══ EXCERPT PROVIDED ══

Do you have any memorable experiences of nights or gigs in Leeds?

“I had countless fantastic nights out in Leeds. The 90’s was just an incredible explosion of house and techno and I would frequently be out at either Back 2 Basics or The Orbit, the latter being a place where i saw some amazing live acts like Thomas Heckmann. As Ralph was resident at Basics, he would often bring home that weeks DJ from some far off part of the world and we would all party back at the farm and sometimes just hang in our studio and try to do collaborations. It was a wild melting pot of enthusiasm and talent. I look back extremely fondly to my time in Leeds.”

 

How did your electro sound fit into what is a predominantly housey and tech housey collective? When you collaborated, what was the dynamic like? And what do you think you brought to the tracks in terms of both sound and attitude?

“It’s true that there was not a great deal of electro around at that time. My close friend Daz Quayle was the main supplier of many wild types of music in my life, and he is pretty much totally responsible for me getting into electro. He was a big UR fan and that led to me hearing lots of Drexcyia, Elektroids, Dopplereffekt etc. I LOVED what I heard. I’ve always been a big sci-fi nut and electro to me was musical sci-fi – it just clicked with me and so I decided to start making not only my own electro, but with Daz too, under our Scarletron name. Writing together was always effortless. There was never any egos involved and no idea was too strange to try out. We were young, no kids, had an increasingly fantastic mad analog studio, and we lived in the middle of farmers fields with zero neighbours for hundreds of metres. It was idilic, and the best possible scenario for total freedom of expression.”

 

 

One of your tracks under the Otaku alias has the ‘Back To Basics Trucker Mix’. Did you produce music with the club night in mind? And do you still make music that is designed for the dance floor?

“Otaku was not actually me. That was Ralph and our third house member and long time friend Fraser Brydson. He had a job at a recording studio on Call Lane called Cogent Music and he and Ralph did the Otaku stuff together. From my perspective, all of the 2020 music was 100% for the club, as was the techno that also came from that time which we released on Trope Recordings, Thomas Heckmann’s label in Germany, under our Black Labs moniker. My electro was more of a personal passion and i guess – there was no real electro ‘scene’ at that point, well certainly not on the scale of house or techno.”

 

You are associated with countless “In Groups” on Discogs, in which we find all of your different collaborations over the years. Is it in your nature to work in teams on projects? Do you normally broach the subject with the other producer? Why, ultimately, have you enjoyed doing things this way?

“I think that was more about being in the time and place of it all. I’m a very chilled person and have always been very open about the whole creative process. As we were all living in the thick of it, musically, many opportunities presented themselves month after month. We lived in that bubble at The Farm for seven years and naturally that resulted in a huge output of music. Once we all went our separate ways around the millennium things changed drastically. It was the end of one era, but that start of something very different for me. Ralph and I had started gigging together around the world and after a gig in Paris I crossed paths with a young lady who a few years later would become my wife. Thus the next 12 or so years were spent living in Paris which also meant working almost totally solo. My only contact with other artists would be through remix work, and my output on the 2020 label gradually became less and less as I started to focus more and more on not only my electro, but on other avenues such as library music, which has ended up on tv and radio shows around the world.”

═══

▸ **WHAT THIS EXERCISE ASKS**:
• 1. Reproduce the part of the interview about Leeds and electro between "Do you have" and "sound and attitude?", inclusive.
• 2. Carry on the interview about Leeds and electro from its final sentence.

══ DATASET ══

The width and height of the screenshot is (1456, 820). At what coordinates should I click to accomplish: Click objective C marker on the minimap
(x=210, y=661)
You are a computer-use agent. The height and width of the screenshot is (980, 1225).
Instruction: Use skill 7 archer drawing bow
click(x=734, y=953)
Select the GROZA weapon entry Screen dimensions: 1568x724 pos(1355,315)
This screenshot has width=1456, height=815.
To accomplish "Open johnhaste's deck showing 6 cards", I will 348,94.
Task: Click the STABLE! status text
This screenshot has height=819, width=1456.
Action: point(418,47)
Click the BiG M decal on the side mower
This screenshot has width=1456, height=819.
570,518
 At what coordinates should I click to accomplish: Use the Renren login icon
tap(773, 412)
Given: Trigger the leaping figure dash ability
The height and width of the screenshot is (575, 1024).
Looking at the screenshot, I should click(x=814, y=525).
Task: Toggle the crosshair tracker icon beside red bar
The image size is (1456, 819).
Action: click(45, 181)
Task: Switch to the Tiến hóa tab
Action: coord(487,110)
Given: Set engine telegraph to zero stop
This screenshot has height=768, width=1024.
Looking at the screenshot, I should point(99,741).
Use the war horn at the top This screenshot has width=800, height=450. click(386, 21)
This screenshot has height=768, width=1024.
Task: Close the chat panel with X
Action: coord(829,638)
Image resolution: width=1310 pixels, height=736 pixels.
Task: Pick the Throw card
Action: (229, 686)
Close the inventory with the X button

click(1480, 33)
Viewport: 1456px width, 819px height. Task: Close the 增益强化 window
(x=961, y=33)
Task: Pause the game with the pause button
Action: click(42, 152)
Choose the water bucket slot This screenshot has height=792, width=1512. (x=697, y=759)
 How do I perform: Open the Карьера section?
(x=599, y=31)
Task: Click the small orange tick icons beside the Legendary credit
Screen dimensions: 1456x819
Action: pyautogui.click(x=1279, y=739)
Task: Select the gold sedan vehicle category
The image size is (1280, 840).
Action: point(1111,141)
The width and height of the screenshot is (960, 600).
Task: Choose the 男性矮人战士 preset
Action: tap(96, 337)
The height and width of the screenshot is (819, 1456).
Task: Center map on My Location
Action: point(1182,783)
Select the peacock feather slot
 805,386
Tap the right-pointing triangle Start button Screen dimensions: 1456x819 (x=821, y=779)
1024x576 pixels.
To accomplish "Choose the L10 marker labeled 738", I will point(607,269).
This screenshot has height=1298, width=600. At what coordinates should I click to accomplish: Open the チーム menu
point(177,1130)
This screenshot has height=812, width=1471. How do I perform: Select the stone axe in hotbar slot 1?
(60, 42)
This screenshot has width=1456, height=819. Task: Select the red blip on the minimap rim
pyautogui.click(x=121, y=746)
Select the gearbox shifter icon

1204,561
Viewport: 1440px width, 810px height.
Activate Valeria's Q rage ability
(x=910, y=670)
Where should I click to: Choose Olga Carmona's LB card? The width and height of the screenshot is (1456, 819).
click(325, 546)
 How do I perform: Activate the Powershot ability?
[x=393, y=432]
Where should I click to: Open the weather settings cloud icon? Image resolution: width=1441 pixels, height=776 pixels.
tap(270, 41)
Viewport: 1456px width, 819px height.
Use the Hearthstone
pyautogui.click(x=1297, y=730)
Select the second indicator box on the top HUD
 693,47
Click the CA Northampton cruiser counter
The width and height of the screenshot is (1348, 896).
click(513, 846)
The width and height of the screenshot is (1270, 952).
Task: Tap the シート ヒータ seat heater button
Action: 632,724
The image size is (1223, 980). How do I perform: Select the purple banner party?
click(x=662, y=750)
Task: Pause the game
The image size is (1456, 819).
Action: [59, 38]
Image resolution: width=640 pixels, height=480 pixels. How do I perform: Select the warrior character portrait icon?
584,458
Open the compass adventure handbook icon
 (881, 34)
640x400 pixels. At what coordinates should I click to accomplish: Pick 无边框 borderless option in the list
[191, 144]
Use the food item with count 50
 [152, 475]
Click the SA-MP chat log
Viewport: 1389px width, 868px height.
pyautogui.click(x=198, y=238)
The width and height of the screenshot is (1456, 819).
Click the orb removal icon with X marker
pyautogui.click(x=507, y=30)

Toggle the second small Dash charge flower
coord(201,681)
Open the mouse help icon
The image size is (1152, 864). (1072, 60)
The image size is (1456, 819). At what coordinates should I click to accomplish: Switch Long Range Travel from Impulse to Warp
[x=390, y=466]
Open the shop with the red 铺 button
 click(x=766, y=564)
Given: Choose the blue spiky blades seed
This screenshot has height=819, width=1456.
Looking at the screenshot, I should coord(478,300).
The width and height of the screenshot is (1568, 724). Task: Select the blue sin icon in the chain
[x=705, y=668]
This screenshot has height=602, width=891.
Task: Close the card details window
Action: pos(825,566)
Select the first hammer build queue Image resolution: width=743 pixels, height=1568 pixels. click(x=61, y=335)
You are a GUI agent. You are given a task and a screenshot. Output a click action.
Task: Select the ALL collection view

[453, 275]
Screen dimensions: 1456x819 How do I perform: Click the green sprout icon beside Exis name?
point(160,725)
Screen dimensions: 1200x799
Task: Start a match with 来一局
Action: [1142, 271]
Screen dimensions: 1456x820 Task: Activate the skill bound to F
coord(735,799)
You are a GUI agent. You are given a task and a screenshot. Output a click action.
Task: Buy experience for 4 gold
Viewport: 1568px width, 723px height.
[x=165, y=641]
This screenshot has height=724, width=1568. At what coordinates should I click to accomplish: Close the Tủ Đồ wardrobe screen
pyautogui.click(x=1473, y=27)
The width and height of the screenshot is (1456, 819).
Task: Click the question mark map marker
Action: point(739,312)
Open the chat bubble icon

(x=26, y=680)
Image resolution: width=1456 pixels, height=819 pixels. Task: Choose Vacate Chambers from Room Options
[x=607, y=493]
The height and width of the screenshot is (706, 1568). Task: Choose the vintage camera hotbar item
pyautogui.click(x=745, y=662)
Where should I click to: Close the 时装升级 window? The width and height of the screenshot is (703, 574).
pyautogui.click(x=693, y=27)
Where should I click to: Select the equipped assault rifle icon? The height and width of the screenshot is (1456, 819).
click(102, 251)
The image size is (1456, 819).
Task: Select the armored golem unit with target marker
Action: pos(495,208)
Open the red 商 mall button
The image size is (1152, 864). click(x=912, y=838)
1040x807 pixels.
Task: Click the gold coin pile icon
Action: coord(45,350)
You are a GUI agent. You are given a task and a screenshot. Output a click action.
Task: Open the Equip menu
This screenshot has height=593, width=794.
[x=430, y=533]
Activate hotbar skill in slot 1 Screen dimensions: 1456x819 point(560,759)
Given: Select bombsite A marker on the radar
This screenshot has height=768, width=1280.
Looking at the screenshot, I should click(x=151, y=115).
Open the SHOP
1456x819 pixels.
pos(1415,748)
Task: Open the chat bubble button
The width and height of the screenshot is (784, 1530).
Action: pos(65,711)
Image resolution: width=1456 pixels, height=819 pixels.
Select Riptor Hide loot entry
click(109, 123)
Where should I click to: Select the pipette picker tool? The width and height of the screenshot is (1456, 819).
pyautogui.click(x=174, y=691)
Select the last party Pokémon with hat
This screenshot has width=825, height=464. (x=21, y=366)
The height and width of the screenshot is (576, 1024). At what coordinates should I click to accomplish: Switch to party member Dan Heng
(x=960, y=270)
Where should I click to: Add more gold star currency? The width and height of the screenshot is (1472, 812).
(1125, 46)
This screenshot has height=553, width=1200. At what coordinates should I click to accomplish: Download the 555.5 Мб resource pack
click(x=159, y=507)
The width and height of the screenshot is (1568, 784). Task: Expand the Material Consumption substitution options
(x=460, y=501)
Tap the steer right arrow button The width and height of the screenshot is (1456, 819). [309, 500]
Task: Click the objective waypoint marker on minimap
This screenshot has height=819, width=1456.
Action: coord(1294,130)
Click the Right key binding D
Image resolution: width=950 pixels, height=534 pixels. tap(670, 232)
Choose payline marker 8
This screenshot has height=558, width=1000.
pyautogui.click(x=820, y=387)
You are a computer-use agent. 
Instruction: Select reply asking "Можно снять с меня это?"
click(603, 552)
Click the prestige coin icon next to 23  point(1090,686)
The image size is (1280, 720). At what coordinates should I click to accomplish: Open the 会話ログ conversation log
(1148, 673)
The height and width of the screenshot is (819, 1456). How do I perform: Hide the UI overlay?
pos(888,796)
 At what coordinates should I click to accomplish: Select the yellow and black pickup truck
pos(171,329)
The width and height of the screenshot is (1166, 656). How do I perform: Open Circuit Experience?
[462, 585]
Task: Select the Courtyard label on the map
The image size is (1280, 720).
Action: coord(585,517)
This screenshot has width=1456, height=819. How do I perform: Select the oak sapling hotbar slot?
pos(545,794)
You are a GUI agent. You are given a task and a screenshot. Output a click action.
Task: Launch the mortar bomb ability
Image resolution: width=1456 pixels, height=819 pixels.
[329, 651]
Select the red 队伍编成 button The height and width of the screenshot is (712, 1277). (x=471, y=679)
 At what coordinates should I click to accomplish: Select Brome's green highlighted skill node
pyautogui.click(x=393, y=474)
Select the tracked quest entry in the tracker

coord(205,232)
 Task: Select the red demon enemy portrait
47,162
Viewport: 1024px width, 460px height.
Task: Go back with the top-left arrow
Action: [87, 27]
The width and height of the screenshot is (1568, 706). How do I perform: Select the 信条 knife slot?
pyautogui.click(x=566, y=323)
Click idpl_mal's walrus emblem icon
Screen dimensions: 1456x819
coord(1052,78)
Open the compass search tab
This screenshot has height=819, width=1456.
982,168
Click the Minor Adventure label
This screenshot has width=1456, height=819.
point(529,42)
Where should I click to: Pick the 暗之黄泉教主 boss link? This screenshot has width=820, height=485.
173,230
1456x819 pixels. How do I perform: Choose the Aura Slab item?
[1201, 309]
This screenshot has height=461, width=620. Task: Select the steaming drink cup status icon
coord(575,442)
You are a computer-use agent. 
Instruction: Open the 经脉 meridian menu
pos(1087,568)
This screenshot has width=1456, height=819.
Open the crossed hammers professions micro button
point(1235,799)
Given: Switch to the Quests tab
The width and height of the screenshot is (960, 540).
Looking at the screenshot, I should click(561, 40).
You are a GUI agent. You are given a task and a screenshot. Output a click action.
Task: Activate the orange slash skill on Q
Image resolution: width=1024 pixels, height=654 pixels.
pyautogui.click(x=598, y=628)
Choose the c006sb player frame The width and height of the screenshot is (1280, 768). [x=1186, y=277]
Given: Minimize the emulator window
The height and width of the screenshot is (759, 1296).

═══

▸ **THE ANSWERS**:
• 1.
Do you have any memorable experiences of nights or gigs in Leeds?

“I had countless fantastic nights out in Leeds. The 90’s was just an incredible explosion of house and techno and I would frequently be out at either Back 2 Basics or The Orbit, the latter being a place where i saw some amazing live acts like Thomas Heckmann. As Ralph was resident at Basics, he would often bring home that weeks DJ from some far off part of the world and we would all party back at the farm and sometimes just hang in our studio and try to do collaborations. It was a wild melting pot of enthusiasm and talent. I look back extremely fondly to my time in Leeds.”

 

How did your electro sound fit into what is a predominantly housey and tech housey collective? When you collaborated, what was the dynamic like? And what do you think you brought to the tracks in terms of both sound and attitude?

• 2.
 

 

Looking at your resumé on your website, the amount of music you have made in your time is incredible. Where does your work ethic come from? And what was the first thing that made you realise that you wanted to be a music producer?

“I’m not sure there is a work ethic as such. It’s all about my pure love of music and technology. I’ve always been fascinated by this since I was a child, listening to strange cassette tapes my dad had of people like Isao Tomita in the 1970s and 80s. Fantastic landscapes or electronic classical music made with gigantic Moog and Roland modular synths. This was the start of it all for me and this lead to me receiving a small Moog synthesiser as a gift when I was 13 years old. A few years later around 1996 i had my first computer, a Sinclair Spectrum and with this, plus a Roland Juno 106, i began to make my own computer based music.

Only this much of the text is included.